Oh yeah!!! I forgot that hehe thanks!!!
And if you have a device with USB midi host (Expert sleepers FH-1, Parva, softsynth in DAW…) you could use USB + din midi out and control two devices without a splitter or using a through port!
@Elektron …or people who knows that Midi business:
USB -Midi Out vs. Din-midi out:
For triggering modules from the DT over midi:
is there a better timing to expect over USB out ?
and at higher midi data load anyway better timing in the whole over USB out?
or would you say if there´s a difference it won´t be noticable ?
tl;dr: Clock timing will be more accurate over USB… but in almost all practical situations you won’t notice.
Consider sending out 100 note on commands, just before the device is trying to send a clock tick. MIDI is serial so the time it takes to send those is going to delay that clock tick. We’ll also assume that you’re at 240bpm: clocks are 24ppq, so that’s 10.4ms between clock ticks.
USB 2.0, at a theoretical 60MB/s max, could transmit 100 note on commands in 5µs! Practical situations get less, let’s say 1/20th that rate, it is still only 0.1ms. So, the tick could be delayed less than 1%. You’ll never notice.
MIDI on 5-pin DIN, on the other hand, operates at 31,250 k bps! Or just 1,302 note on messages per s. Those 100 note ons are going to take 77ms. Seven ticks are either going to be very late, or get interleaved in that stream. In any event, the notes will be late.
Makes you never want to use DIN MIDI, right? But…
This was worst case. In reality:
- How often are you sending 100 note on? I suppose on Digitakt, you could send 8 × 4 note ons + 8 x 8 ccs - so 96 messages - and µTime it just before the beat… so you could manage this…
- Mostly, music events happen on a division of the beat, and most sequencers will prioritize the clock ticks over the other events.
- Devices receiving MIDI clock have to handle clock jitter, and good implementations will glide right through these situations.

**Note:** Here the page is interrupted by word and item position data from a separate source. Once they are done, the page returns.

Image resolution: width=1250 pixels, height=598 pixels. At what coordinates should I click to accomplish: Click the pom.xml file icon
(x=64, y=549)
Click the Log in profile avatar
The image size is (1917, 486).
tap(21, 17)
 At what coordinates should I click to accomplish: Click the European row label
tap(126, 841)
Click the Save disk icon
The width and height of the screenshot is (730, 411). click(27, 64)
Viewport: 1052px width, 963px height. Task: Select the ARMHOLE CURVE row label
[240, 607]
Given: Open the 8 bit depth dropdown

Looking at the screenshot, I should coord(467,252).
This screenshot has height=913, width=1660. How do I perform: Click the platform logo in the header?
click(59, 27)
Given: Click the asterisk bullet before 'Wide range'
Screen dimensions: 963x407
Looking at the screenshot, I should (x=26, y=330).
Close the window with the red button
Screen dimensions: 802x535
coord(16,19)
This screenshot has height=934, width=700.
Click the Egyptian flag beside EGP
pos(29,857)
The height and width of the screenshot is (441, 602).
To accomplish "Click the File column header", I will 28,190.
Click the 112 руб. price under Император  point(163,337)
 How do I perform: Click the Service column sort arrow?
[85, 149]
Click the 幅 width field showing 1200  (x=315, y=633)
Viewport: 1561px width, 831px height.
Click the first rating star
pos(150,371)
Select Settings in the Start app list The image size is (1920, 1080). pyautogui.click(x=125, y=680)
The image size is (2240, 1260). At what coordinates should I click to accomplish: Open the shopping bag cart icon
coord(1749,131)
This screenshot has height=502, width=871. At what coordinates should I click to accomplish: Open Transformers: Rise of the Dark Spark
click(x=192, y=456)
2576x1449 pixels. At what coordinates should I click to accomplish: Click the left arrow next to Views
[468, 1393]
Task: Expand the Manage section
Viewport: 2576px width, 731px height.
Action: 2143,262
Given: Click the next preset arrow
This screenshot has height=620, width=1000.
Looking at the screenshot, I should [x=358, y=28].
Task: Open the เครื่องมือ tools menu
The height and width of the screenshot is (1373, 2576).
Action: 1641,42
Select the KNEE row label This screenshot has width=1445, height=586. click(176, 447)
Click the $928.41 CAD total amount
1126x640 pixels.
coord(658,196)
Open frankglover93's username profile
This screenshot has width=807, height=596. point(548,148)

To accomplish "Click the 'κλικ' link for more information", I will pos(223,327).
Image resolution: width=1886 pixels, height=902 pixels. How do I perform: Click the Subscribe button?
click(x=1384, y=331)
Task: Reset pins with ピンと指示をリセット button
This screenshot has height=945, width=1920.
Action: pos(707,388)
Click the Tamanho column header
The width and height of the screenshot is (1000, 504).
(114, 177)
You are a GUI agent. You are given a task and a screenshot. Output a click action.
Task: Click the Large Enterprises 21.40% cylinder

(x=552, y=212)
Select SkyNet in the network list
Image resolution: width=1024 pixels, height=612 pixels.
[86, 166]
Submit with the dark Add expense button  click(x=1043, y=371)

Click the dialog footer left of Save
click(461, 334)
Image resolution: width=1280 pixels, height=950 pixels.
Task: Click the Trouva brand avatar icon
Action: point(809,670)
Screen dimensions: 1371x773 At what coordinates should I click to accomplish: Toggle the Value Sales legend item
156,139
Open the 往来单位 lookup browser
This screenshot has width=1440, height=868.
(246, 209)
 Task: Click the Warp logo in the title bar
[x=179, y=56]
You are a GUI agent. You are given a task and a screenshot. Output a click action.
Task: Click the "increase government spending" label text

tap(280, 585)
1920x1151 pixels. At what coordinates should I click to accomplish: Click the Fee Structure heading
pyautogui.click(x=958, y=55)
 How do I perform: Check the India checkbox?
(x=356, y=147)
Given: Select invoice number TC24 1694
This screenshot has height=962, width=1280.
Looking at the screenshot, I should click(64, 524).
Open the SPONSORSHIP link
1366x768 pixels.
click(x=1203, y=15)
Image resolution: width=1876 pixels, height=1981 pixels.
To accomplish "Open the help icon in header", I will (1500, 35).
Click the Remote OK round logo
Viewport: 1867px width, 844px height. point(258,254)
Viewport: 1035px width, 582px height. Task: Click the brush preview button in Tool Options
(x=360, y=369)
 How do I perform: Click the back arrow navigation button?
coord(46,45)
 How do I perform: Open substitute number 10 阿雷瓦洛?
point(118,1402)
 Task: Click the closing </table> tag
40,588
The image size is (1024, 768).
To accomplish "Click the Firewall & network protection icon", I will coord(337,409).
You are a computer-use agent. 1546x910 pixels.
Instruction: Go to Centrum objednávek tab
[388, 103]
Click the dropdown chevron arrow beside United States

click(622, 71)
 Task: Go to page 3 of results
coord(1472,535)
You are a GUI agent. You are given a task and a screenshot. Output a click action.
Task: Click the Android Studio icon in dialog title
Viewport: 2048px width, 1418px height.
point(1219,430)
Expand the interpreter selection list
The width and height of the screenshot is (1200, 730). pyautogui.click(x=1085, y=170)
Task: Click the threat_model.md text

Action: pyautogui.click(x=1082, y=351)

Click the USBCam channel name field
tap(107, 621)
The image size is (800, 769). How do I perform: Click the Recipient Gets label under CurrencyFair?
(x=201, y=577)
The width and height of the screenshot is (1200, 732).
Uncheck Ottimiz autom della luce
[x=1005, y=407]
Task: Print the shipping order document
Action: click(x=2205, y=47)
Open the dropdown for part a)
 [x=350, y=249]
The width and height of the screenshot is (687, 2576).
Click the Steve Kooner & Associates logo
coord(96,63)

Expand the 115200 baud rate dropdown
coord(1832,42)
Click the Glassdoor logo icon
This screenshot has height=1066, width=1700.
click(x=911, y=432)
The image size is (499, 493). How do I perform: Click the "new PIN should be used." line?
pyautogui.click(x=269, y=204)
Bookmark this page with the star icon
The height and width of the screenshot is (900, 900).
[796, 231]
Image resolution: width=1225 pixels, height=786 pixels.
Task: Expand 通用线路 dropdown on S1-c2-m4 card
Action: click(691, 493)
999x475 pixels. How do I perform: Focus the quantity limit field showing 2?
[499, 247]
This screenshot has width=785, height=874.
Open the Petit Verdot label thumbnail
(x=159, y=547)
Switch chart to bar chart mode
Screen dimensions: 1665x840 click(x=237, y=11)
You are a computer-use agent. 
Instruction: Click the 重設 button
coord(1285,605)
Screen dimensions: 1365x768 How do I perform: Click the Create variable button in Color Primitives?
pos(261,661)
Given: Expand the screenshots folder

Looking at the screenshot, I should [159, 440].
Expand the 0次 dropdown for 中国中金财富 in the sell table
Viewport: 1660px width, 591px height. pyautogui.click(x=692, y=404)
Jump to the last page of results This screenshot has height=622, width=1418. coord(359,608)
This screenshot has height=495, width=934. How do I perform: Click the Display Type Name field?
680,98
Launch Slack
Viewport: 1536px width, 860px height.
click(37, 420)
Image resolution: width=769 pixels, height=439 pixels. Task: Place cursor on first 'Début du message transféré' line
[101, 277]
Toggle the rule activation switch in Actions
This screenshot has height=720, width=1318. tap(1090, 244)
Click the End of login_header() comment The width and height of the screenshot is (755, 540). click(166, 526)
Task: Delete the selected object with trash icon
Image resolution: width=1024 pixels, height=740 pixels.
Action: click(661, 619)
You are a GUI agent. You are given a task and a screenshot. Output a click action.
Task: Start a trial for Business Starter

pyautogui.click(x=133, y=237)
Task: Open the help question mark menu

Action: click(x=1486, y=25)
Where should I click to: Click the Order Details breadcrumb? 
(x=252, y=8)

- Running status encoding in MIDI, depending on the channels used, could make the data up to â…” smaller.
So, unless you are doing extreme things with MIDI, there isn’t likely to be a noticeable difference in timing. On the other hand - large chords, even just 20 notes, will, for example, smear over 31ms when sent on MIDI on 5-pin DIN, which will be perceived as slight arpeggiation.
clock is a midi realtime message and can be sent right in the middle of any other midi message. for example, sending a note on with three bytes:
[status/chan][note][velocity]
clock can be sent like this:
[status/chan][CLOCK][note][velocity]
or before, or after it, or anywhere really.
probably some MIDI parsers don’t handle this properly, but it’s in the spec!
so even with slow AF 5pin MIDI, clock ticks & start/stop etc. should be pretty much on time, no matter what else is being sent.
but yeah anything which isn’t a realtime message is first-in-first-out.
Yup! However, in many MIDI implementations, if the notes have progressed into a lower level sending queue, the clock byte can’t interrupt. With USB this can happen as there is a fair bit of queuing below the application. But then it doesn’t matter as much. When the application is tightly integrated (like on a HW sequencer), the MIDI DIN issue isn’t as acute as the application can normally poke right into the hardware driver sending queue.
And yeah, my analysis was like “worst case in the worst situation you could ever see”
interesting !
thanks for the input mzero !
THIS is what I needed to see, thanks!